David J. Livingstone^1,2 *, Will R. Pitt³, Emanuela Gancia³, John G. Montana⁴, Martyn G. Ford², David C. Whitley², David T. Manallack⁵

¹ChemQuest, Delamere House, 1 Royal Crescent, Sandown, Isle of Wight, PO36 8LZ UK

²Centre for Molecular Design, University of Portsmouth, King Henry Building, King Henry I Street, Portsmouth, Hampshire, PO1 2DY, UK

³Celltech R&D Ltd., Granta Park, Great Abington, Cambridge, CB1 6GS, UK

⁴Amedis Pharmaceuticals Unit 209, Cambridge Science Park, Milton Road, Cambridge CB4 0GZ, UK

⁵De Novo Pharmaceuticals, Compass House, Vision Park, Histon, Cambridge, CB4 9ZR

Modern techniques in drug research, such as combinatorial chemistry and high throughput screening, are aimed at increasing the rate at which new “hits” are discovered and, therefore, the speed of delivery of new drugs to market. One of the problems in constructing combinatorial libraries or selecting compounds for purchase is the question of “drug likeness”. Much research has been directed at the creation of In Silico methods for the prediction of ADMET properties in order to avoid progressing otherwise promising candidates which will ultimately fail in development.

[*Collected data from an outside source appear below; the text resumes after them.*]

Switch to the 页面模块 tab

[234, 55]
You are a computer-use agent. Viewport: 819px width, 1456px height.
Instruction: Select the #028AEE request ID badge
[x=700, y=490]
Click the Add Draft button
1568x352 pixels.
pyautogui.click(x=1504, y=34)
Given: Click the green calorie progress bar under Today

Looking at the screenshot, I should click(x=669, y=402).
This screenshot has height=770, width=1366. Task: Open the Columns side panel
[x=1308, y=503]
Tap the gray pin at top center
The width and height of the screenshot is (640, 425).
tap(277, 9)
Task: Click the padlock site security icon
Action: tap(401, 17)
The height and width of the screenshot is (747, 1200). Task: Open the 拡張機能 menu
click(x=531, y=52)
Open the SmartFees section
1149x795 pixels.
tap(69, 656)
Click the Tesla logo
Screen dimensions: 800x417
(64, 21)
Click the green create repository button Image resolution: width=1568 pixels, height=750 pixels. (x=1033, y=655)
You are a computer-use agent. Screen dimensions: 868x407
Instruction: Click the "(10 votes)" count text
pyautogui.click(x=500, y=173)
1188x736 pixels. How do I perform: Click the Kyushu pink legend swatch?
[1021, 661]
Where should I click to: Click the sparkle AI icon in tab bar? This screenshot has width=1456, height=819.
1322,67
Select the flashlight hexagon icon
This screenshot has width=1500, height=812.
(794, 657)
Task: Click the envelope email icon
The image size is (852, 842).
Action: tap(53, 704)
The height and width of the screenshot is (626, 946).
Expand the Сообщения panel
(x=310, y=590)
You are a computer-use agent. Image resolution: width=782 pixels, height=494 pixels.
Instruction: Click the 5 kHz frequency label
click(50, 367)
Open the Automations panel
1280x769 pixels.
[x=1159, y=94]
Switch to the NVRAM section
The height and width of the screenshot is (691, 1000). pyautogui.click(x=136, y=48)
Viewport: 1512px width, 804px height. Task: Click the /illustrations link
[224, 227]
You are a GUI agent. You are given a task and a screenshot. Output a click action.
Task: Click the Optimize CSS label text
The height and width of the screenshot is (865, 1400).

In addition to drug likeness, of course, there is also the matter of activity at a desired biological target. The MDDR database was used to provide compounds targeted against gene families and sets of randomly selected molecules. BCUT parameters were computed in order to characterize the structures. A series of neural networks, trained using consensus methods, identified over 80% of the compounds targeting a gene family. A number of other mathematical modeling methods including Bayesian neural networks have been used to study this problem and the results will be compared and discussed.